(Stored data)
========================================================================
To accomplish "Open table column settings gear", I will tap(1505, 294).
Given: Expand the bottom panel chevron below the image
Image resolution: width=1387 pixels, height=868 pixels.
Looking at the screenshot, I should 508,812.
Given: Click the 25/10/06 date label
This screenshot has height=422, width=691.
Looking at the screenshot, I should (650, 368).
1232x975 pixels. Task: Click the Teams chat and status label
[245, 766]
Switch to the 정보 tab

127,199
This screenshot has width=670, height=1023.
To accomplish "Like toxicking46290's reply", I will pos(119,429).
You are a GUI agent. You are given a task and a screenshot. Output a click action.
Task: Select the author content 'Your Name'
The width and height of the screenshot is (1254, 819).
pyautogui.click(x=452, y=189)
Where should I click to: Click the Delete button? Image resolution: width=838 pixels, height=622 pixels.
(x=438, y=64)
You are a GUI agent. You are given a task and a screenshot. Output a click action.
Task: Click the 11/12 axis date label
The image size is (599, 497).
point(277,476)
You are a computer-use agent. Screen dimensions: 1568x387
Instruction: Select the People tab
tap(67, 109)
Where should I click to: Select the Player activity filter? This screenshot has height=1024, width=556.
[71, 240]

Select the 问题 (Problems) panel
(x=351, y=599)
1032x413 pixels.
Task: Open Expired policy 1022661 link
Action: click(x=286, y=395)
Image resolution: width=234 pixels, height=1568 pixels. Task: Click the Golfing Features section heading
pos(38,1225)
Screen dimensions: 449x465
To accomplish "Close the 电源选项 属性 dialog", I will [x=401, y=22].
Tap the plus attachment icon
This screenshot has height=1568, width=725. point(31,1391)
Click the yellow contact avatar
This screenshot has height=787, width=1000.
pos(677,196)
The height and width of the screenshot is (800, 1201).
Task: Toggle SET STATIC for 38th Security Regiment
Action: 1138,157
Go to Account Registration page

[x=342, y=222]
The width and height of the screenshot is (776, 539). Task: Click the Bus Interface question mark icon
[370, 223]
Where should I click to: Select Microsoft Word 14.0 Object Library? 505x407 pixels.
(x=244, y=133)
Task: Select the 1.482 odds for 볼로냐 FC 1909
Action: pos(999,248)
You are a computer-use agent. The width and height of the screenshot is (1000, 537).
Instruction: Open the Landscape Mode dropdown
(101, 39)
========================================================================
> _TASK GOAL_
Reproduce the data above in full. Leave nothing out.

> _RESPONSE_
To accomplish "Open table column settings gear", I will tap(1505, 294).
Given: Expand the bottom panel chevron below the image
Image resolution: width=1387 pixels, height=868 pixels.
Looking at the screenshot, I should 508,812.
Given: Click the 25/10/06 date label
This screenshot has height=422, width=691.
Looking at the screenshot, I should (650, 368).
1232x975 pixels. Task: Click the Teams chat and status label
[245, 766]
Switch to the 정보 tab

127,199
This screenshot has width=670, height=1023.
To accomplish "Like toxicking46290's reply", I will pos(119,429).
You are a GUI agent. You are given a task and a screenshot. Output a click action.
Task: Select the author content 'Your Name'
The width and height of the screenshot is (1254, 819).
pyautogui.click(x=452, y=189)
Where should I click to: Click the Delete button? Image resolution: width=838 pixels, height=622 pixels.
(x=438, y=64)
You are a GUI agent. You are given a task and a screenshot. Output a click action.
Task: Click the 11/12 axis date label
The image size is (599, 497).
point(277,476)
You are a computer-use agent. Screen dimensions: 1568x387
Instruction: Select the People tab
tap(67, 109)
Where should I click to: Select the Player activity filter? This screenshot has height=1024, width=556.
[71, 240]

Select the 问题 (Problems) panel
(x=351, y=599)
1032x413 pixels.
Task: Open Expired policy 1022661 link
Action: click(x=286, y=395)
Image resolution: width=234 pixels, height=1568 pixels. Task: Click the Golfing Features section heading
pos(38,1225)
Screen dimensions: 449x465
To accomplish "Close the 电源选项 属性 dialog", I will [x=401, y=22].
Tap the plus attachment icon
This screenshot has height=1568, width=725. point(31,1391)
Click the yellow contact avatar
This screenshot has height=787, width=1000.
pos(677,196)
The height and width of the screenshot is (800, 1201).
Task: Toggle SET STATIC for 38th Security Regiment
Action: 1138,157
Go to Account Registration page

[x=342, y=222]
The width and height of the screenshot is (776, 539). Task: Click the Bus Interface question mark icon
[370, 223]
Where should I click to: Select Microsoft Word 14.0 Object Library? 505x407 pixels.
(x=244, y=133)
Task: Select the 1.482 odds for 볼로냐 FC 1909
Action: pos(999,248)
You are a computer-use agent. The width and height of the screenshot is (1000, 537).
Instruction: Open the Landscape Mode dropdown
(101, 39)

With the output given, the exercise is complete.